### Recorded information

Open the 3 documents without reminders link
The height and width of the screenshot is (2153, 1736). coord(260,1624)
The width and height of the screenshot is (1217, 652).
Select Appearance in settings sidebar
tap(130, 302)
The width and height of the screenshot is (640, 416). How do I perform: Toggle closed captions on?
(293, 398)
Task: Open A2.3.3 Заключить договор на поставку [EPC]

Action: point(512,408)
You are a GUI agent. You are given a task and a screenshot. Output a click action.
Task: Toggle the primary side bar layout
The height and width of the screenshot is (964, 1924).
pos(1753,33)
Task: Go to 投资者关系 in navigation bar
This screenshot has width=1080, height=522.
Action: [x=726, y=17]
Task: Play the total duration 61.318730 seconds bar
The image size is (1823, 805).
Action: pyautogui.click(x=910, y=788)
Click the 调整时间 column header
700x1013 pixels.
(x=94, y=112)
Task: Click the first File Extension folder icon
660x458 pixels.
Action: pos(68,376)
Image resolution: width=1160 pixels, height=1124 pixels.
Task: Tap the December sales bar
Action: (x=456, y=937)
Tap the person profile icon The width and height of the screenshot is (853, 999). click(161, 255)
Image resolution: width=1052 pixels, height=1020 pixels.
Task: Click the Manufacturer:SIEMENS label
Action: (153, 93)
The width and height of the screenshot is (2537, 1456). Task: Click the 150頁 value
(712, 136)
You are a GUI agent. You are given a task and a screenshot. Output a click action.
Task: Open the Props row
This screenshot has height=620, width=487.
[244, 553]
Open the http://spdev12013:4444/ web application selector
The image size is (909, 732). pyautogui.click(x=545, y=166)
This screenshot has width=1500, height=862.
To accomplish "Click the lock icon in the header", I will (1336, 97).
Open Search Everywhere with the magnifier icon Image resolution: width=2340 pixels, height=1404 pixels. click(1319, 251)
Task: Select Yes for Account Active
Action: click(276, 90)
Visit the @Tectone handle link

######

Copy out verbatim the part of the material that opens with the line containing "Task: Open A2.3.3" and closes with the line containing "Action: (153, 93)", including both of those lines.

Task: Open A2.3.3 Заключить договор на поставку [EPC]

Action: point(512,408)
You are a GUI agent. You are given a task and a screenshot. Output a click action.
Task: Toggle the primary side bar layout
The height and width of the screenshot is (964, 1924).
pos(1753,33)
Task: Go to 投资者关系 in navigation bar
This screenshot has width=1080, height=522.
Action: [x=726, y=17]
Task: Play the total duration 61.318730 seconds bar
The image size is (1823, 805).
Action: pyautogui.click(x=910, y=788)
Click the 调整时间 column header
700x1013 pixels.
(x=94, y=112)
Task: Click the first File Extension folder icon
660x458 pixels.
Action: pos(68,376)
Image resolution: width=1160 pixels, height=1124 pixels.
Task: Tap the December sales bar
Action: (x=456, y=937)
Tap the person profile icon The width and height of the screenshot is (853, 999). click(161, 255)
Image resolution: width=1052 pixels, height=1020 pixels.
Task: Click the Manufacturer:SIEMENS label
Action: (153, 93)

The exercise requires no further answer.